Make sure to be explicit about the goals of your influencer program, your budget, and what would be expected of the influencer. Are you running paid social campaigns, or product sampling campaigns? Are they sporadically timed throughout the year, or is there a consistent pace? What is the typical ask per campaign? Do you work off of an editorial calendar? Will the influencer need to include specific images, will you need to approve content pre-publication, and how will payment work?
These are the types of things influencers want to know up-front. Sending a vague email that just says “we’d like to work with you” will lead to poor conversion rates, because you’ll need to exchange several communications before the influencer can decide whether or not they want to build a relationship with you. The more back-and-forth there is in this process leads to a greater risk of the influencer dropping out of the funnel.
If you’re using an automated tool to send campaign invitations, make sure to follow up by hand to every unanswered invite. Something as simple as “hi, just wanted to make sure you got the invite to the campaign we discussed” works well. This signals to the influencer that you, a real person, is actually engaging with them rather than delegating all the work to an automated system.

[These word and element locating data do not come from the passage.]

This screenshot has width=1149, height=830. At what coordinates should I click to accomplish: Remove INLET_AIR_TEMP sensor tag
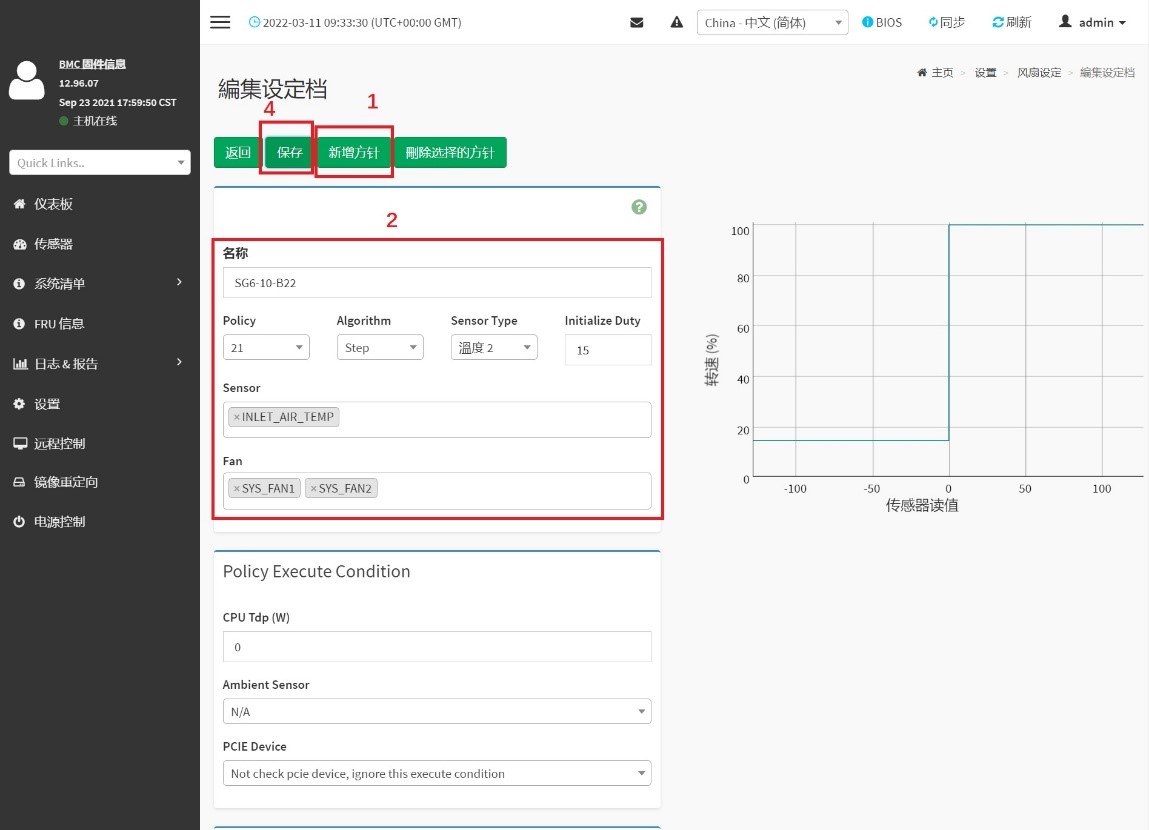[236, 417]
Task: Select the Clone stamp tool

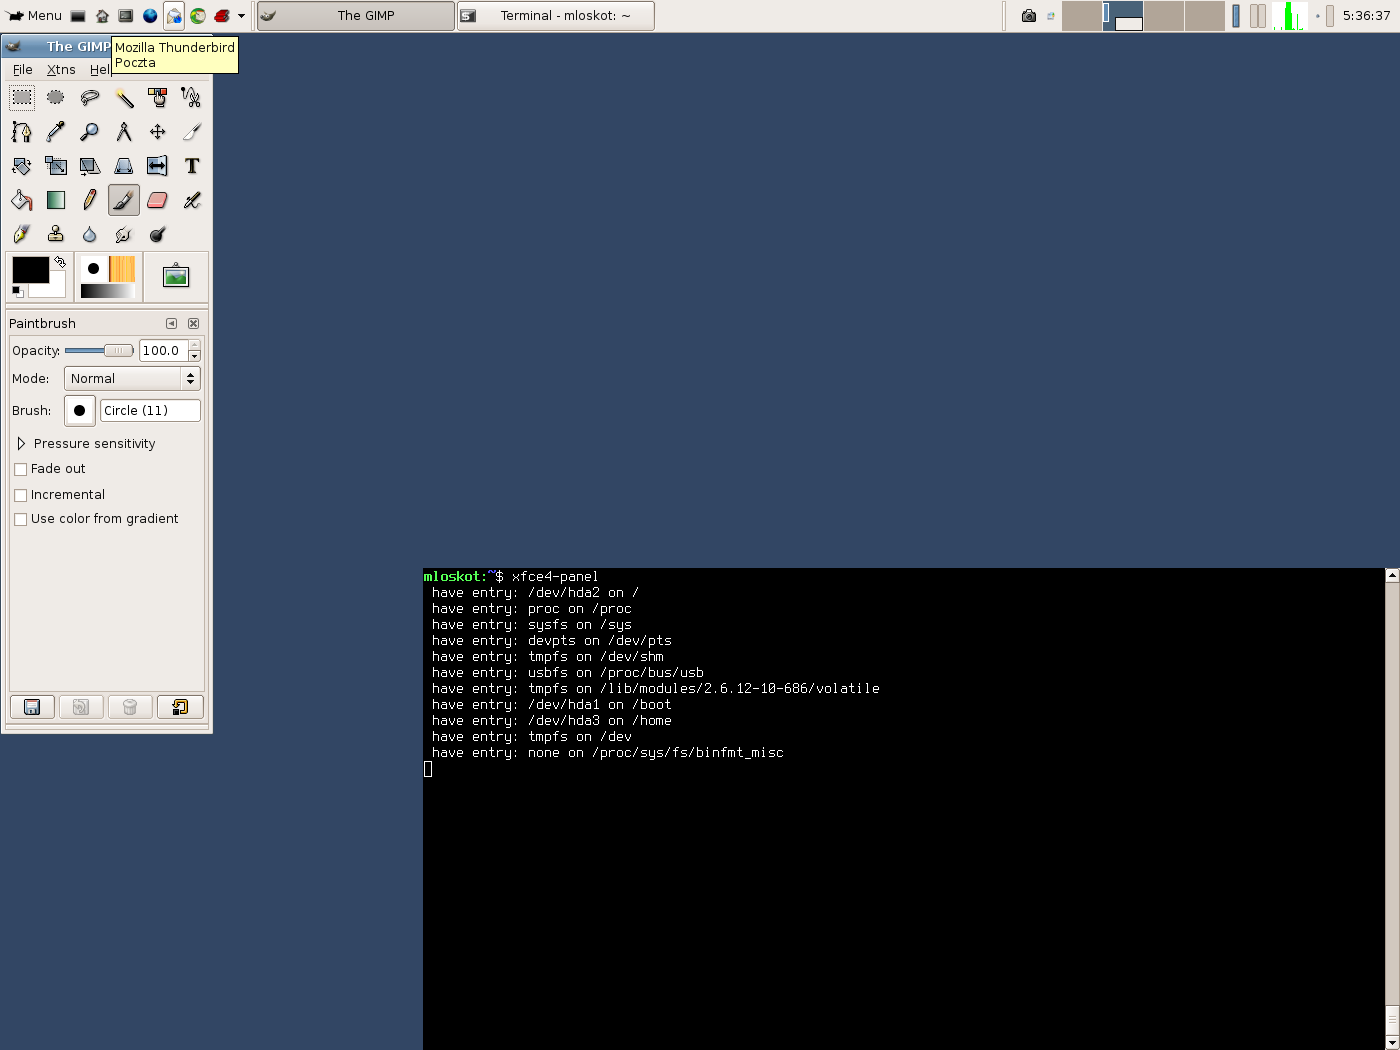Action: pyautogui.click(x=56, y=234)
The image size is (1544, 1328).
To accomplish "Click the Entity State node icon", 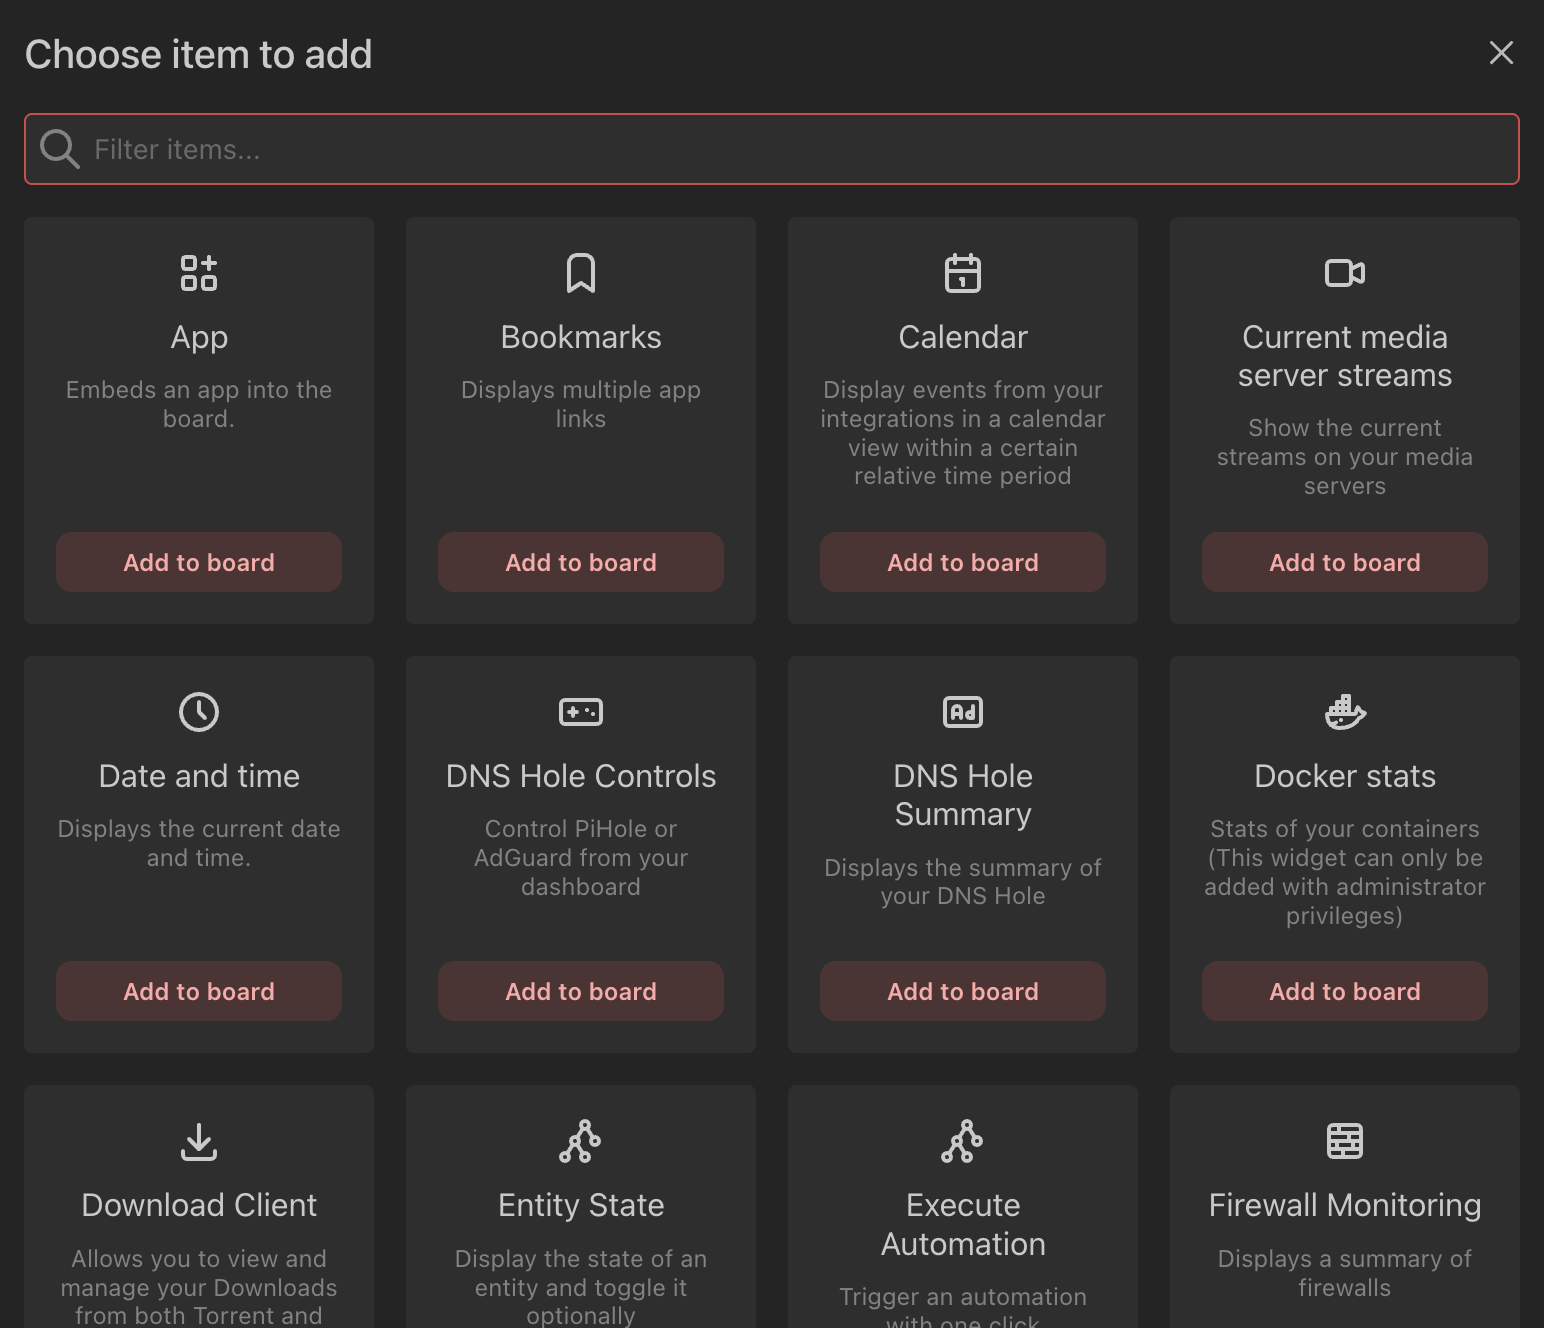I will point(580,1140).
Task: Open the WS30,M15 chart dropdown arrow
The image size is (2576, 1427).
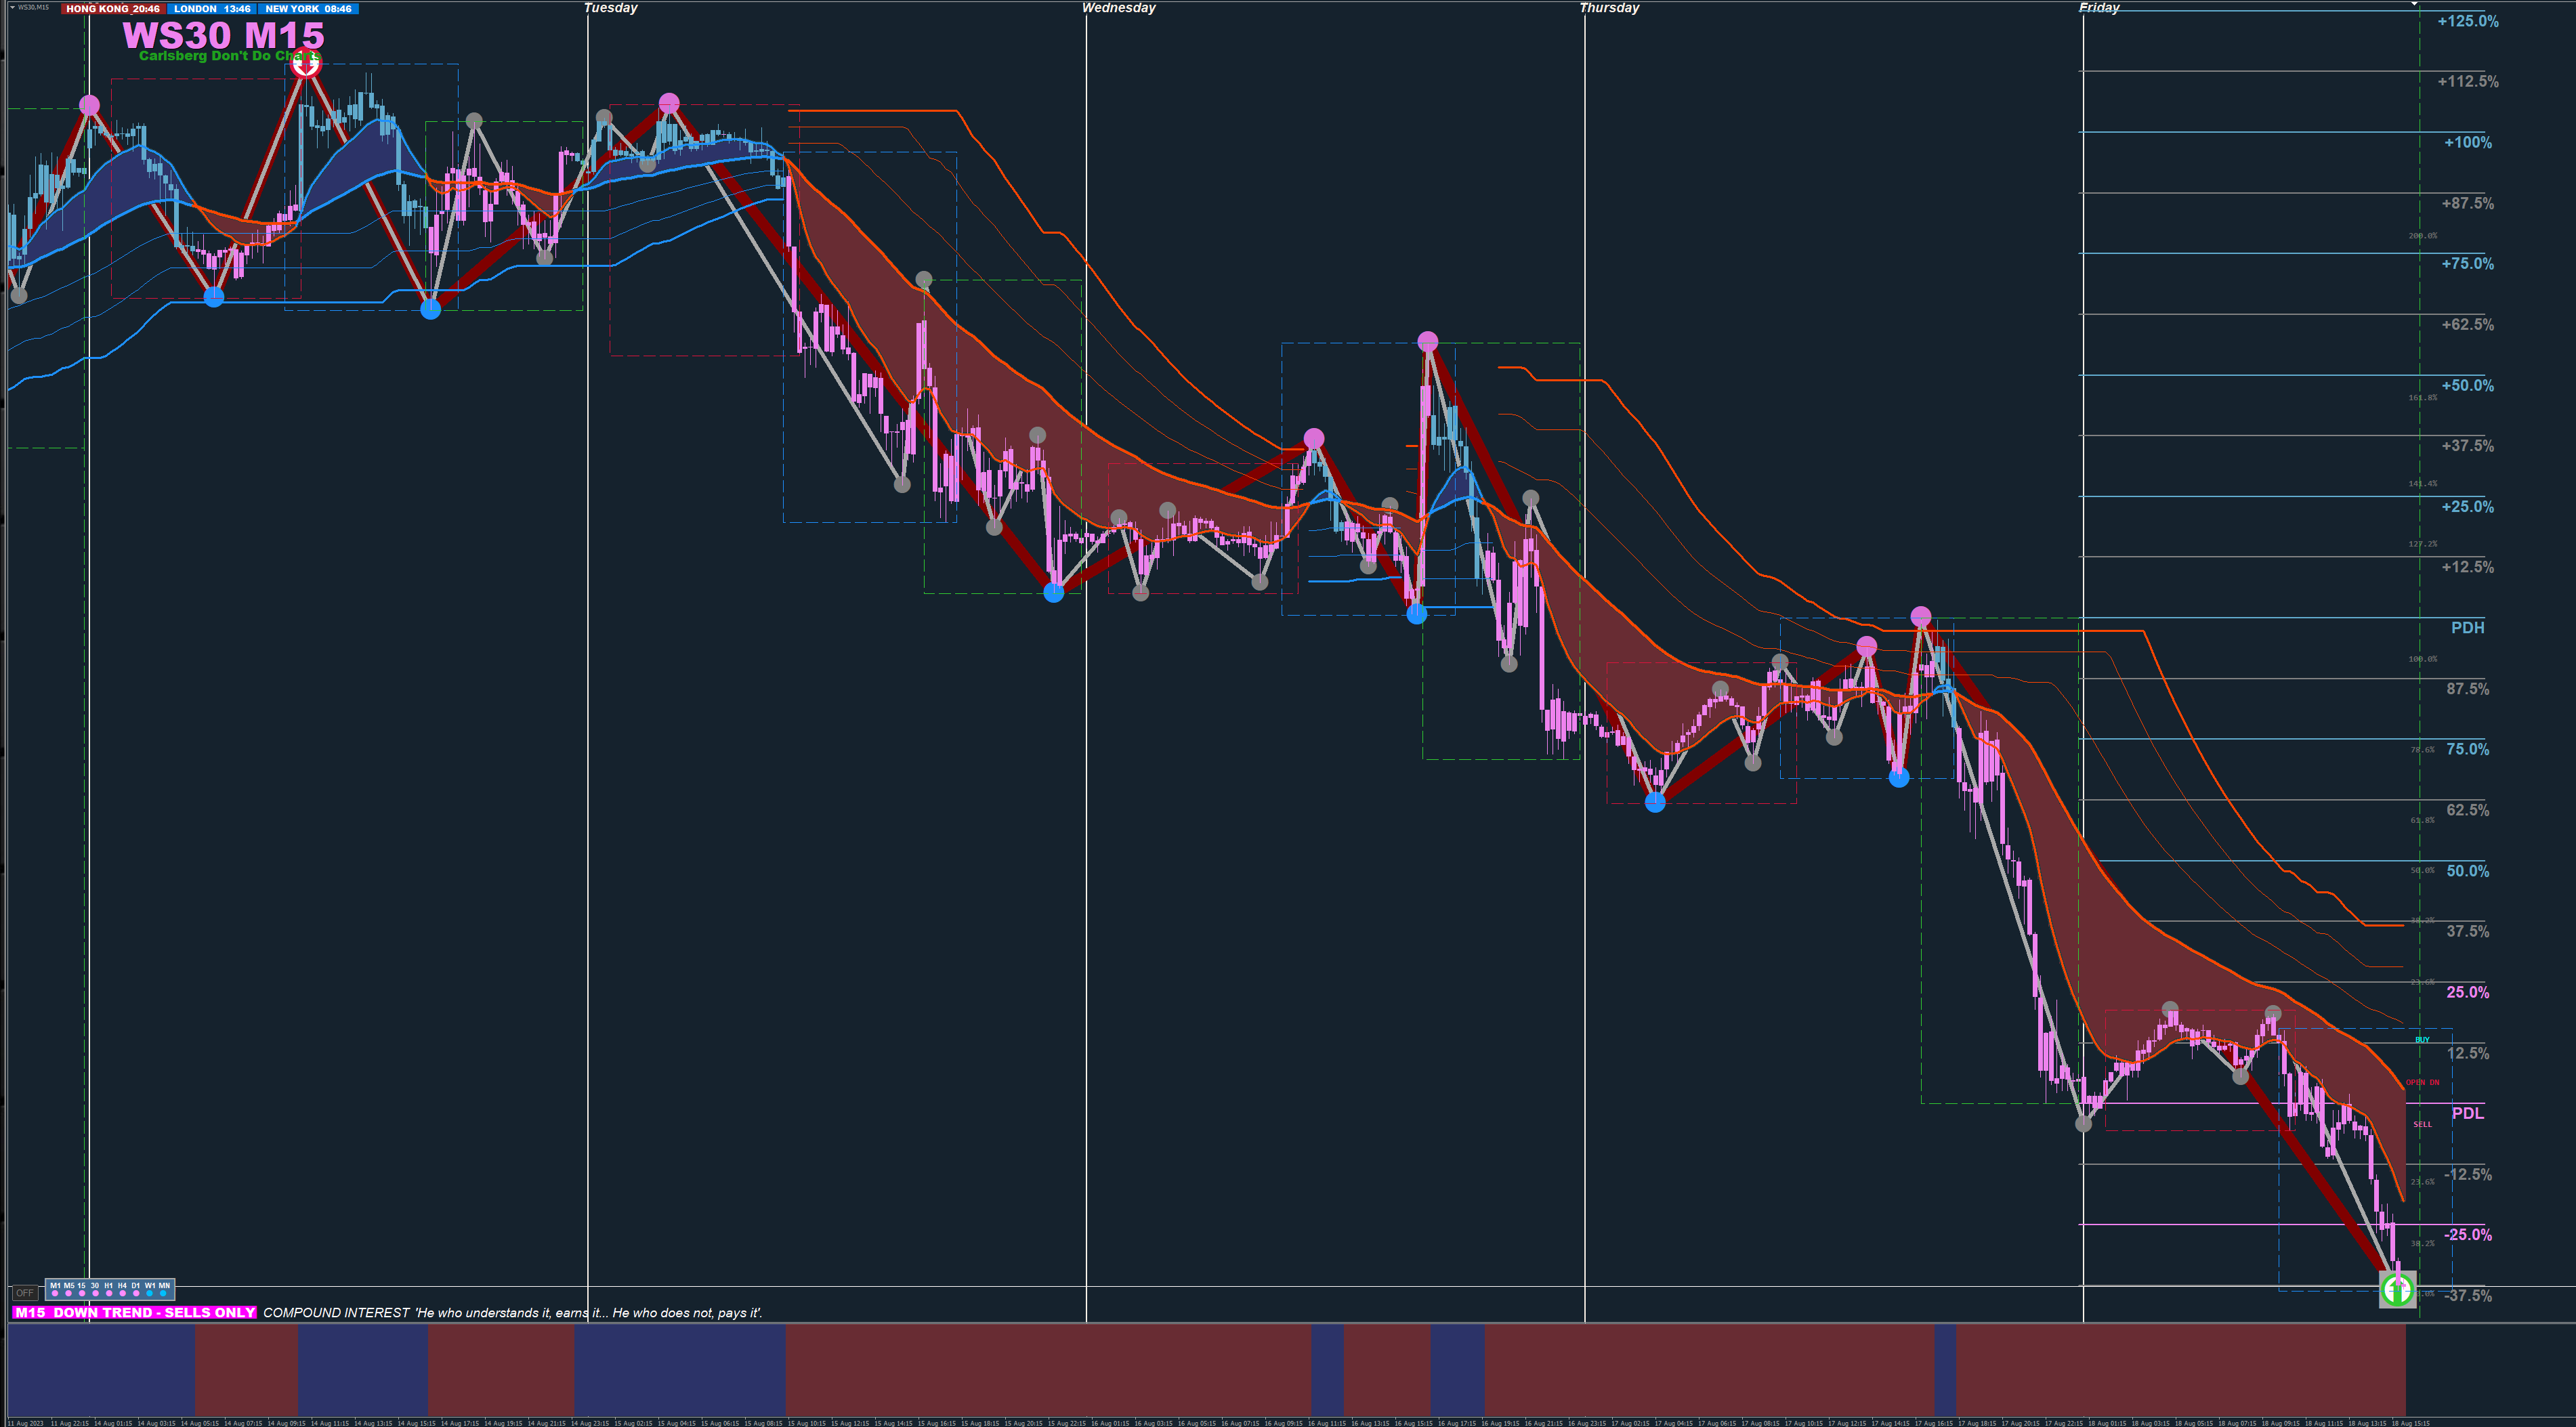Action: click(12, 7)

Similarly, send a personal follow-up message at the completion of the campaign. Let them know which piece of content you liked best and how much you loved it, and ask them whether they had a good experience working with you and want to work with you again in the future. This is such an easy way to generate goodwill and build a relationship that, unfortunately, most people simply ignore.
Finally, one great tactic for brands running product sampling campaigns: leave a hand-written note in the package! Don’t just have the distribution center ship the product sample as usual — add a post-it note or scrap of paper with a short, personal message thanking them for being part of your campaign.
Remember the #1 rule of influencer marketing: good relationships can’t be automated. You can and definitely should still use automation tools, but you should also take every opportunity to add a personal touch.